■ Problem: In the records below, switch "Chart Gallery" to "Chart Library" and write out every line again with nothing else changed.

■ Material for this task:
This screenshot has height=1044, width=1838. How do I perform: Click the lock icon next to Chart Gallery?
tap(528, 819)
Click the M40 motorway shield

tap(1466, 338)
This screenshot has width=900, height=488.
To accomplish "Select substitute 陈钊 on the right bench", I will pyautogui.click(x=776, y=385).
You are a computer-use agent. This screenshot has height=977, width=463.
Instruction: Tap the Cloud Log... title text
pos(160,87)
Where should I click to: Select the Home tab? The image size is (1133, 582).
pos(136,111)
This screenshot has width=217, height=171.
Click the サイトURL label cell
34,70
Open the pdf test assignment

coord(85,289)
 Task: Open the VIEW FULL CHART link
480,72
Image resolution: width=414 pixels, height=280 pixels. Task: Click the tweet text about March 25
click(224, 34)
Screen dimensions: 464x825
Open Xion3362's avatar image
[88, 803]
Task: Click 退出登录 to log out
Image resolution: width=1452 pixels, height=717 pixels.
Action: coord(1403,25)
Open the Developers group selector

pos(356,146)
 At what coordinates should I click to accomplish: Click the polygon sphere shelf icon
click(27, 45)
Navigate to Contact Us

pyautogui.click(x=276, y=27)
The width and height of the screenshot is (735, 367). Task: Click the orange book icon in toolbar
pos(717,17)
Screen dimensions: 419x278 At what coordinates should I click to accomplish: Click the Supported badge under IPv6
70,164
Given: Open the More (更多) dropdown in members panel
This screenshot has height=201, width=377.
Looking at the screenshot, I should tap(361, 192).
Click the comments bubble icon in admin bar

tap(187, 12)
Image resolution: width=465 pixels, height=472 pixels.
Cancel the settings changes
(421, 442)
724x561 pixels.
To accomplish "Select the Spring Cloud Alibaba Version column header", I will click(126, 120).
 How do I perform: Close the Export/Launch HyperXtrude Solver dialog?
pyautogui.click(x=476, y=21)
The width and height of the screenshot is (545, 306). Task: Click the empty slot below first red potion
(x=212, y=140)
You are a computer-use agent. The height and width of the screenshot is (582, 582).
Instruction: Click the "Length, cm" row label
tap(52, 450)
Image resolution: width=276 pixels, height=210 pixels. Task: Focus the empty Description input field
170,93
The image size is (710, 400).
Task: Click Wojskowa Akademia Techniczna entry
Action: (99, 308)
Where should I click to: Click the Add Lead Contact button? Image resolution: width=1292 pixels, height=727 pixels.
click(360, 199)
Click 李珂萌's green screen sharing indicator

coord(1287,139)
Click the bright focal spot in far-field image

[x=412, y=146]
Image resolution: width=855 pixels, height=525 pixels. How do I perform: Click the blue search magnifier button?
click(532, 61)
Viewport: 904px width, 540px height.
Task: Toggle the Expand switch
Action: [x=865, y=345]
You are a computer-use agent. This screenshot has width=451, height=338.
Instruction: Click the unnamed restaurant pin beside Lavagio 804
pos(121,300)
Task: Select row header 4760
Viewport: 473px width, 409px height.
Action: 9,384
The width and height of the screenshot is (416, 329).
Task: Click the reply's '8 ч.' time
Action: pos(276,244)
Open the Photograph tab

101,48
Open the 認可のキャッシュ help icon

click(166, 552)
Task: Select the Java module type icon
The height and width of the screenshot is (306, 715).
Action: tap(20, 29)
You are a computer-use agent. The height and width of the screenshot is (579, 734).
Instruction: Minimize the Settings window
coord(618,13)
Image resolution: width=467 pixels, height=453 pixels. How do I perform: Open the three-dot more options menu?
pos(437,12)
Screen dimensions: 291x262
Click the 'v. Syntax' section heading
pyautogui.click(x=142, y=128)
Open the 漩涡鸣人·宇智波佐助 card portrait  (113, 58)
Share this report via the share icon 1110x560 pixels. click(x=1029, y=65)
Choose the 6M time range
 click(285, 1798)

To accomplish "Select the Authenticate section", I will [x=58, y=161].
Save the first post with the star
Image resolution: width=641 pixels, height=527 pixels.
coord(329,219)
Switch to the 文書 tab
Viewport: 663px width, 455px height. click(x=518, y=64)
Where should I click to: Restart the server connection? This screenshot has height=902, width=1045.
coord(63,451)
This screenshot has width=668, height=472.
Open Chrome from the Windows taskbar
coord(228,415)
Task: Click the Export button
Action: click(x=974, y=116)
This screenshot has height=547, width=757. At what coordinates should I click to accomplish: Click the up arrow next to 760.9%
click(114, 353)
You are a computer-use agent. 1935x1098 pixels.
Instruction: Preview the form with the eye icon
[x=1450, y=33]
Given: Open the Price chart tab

■ Reply:
This screenshot has height=1044, width=1838. How do I perform: Click the lock icon next to Chart Library?
tap(528, 819)
Click the M40 motorway shield

tap(1466, 338)
This screenshot has width=900, height=488.
To accomplish "Select substitute 陈钊 on the right bench", I will pyautogui.click(x=776, y=385).
You are a computer-use agent. This screenshot has height=977, width=463.
Instruction: Tap the Cloud Log... title text
pos(160,87)
Where should I click to: Select the Home tab? The image size is (1133, 582).
pos(136,111)
This screenshot has width=217, height=171.
Click the サイトURL label cell
34,70
Open the pdf test assignment

coord(85,289)
 Task: Open the VIEW FULL CHART link
480,72
Image resolution: width=414 pixels, height=280 pixels. Task: Click the tweet text about March 25
click(224, 34)
Screen dimensions: 464x825
Open Xion3362's avatar image
[88, 803]
Task: Click 退出登录 to log out
Image resolution: width=1452 pixels, height=717 pixels.
Action: coord(1403,25)
Open the Developers group selector

pos(356,146)
 At what coordinates should I click to accomplish: Click the polygon sphere shelf icon
click(27, 45)
Navigate to Contact Us

pyautogui.click(x=276, y=27)
The width and height of the screenshot is (735, 367). Task: Click the orange book icon in toolbar
pos(717,17)
Screen dimensions: 419x278 At what coordinates should I click to accomplish: Click the Supported badge under IPv6
70,164
Given: Open the More (更多) dropdown in members panel
This screenshot has height=201, width=377.
Looking at the screenshot, I should tap(361, 192).
Click the comments bubble icon in admin bar

tap(187, 12)
Image resolution: width=465 pixels, height=472 pixels.
Cancel the settings changes
(421, 442)
724x561 pixels.
To accomplish "Select the Spring Cloud Alibaba Version column header", I will click(126, 120).
 How do I perform: Close the Export/Launch HyperXtrude Solver dialog?
pyautogui.click(x=476, y=21)
The width and height of the screenshot is (545, 306). Task: Click the empty slot below first red potion
(x=212, y=140)
You are a computer-use agent. The height and width of the screenshot is (582, 582).
Instruction: Click the "Length, cm" row label
tap(52, 450)
Image resolution: width=276 pixels, height=210 pixels. Task: Focus the empty Description input field
170,93
The image size is (710, 400).
Task: Click Wojskowa Akademia Techniczna entry
Action: (99, 308)
Where should I click to: Click the Add Lead Contact button? Image resolution: width=1292 pixels, height=727 pixels.
click(360, 199)
Click 李珂萌's green screen sharing indicator

coord(1287,139)
Click the bright focal spot in far-field image

[x=412, y=146]
Image resolution: width=855 pixels, height=525 pixels. How do I perform: Click the blue search magnifier button?
click(532, 61)
Viewport: 904px width, 540px height.
Task: Toggle the Expand switch
Action: [x=865, y=345]
You are a computer-use agent. This screenshot has width=451, height=338.
Instruction: Click the unnamed restaurant pin beside Lavagio 804
pos(121,300)
Task: Select row header 4760
Viewport: 473px width, 409px height.
Action: 9,384
The width and height of the screenshot is (416, 329).
Task: Click the reply's '8 ч.' time
Action: pos(276,244)
Open the Photograph tab

101,48
Open the 認可のキャッシュ help icon

click(166, 552)
Task: Select the Java module type icon
The height and width of the screenshot is (306, 715).
Action: tap(20, 29)
You are a computer-use agent. The height and width of the screenshot is (579, 734).
Instruction: Minimize the Settings window
coord(618,13)
Image resolution: width=467 pixels, height=453 pixels. How do I perform: Open the three-dot more options menu?
pos(437,12)
Screen dimensions: 291x262
Click the 'v. Syntax' section heading
pyautogui.click(x=142, y=128)
Open the 漩涡鸣人·宇智波佐助 card portrait  (113, 58)
Share this report via the share icon 1110x560 pixels. click(x=1029, y=65)
Choose the 6M time range
 click(285, 1798)

To accomplish "Select the Authenticate section", I will [x=58, y=161].
Save the first post with the star
Image resolution: width=641 pixels, height=527 pixels.
coord(329,219)
Switch to the 文書 tab
Viewport: 663px width, 455px height. click(x=518, y=64)
Where should I click to: Restart the server connection? This screenshot has height=902, width=1045.
coord(63,451)
This screenshot has width=668, height=472.
Open Chrome from the Windows taskbar
coord(228,415)
Task: Click the Export button
Action: click(x=974, y=116)
This screenshot has height=547, width=757. At what coordinates should I click to accomplish: Click the up arrow next to 760.9%
click(114, 353)
You are a computer-use agent. 1935x1098 pixels.
Instruction: Preview the form with the eye icon
[x=1450, y=33]
Given: Open the Price chart tab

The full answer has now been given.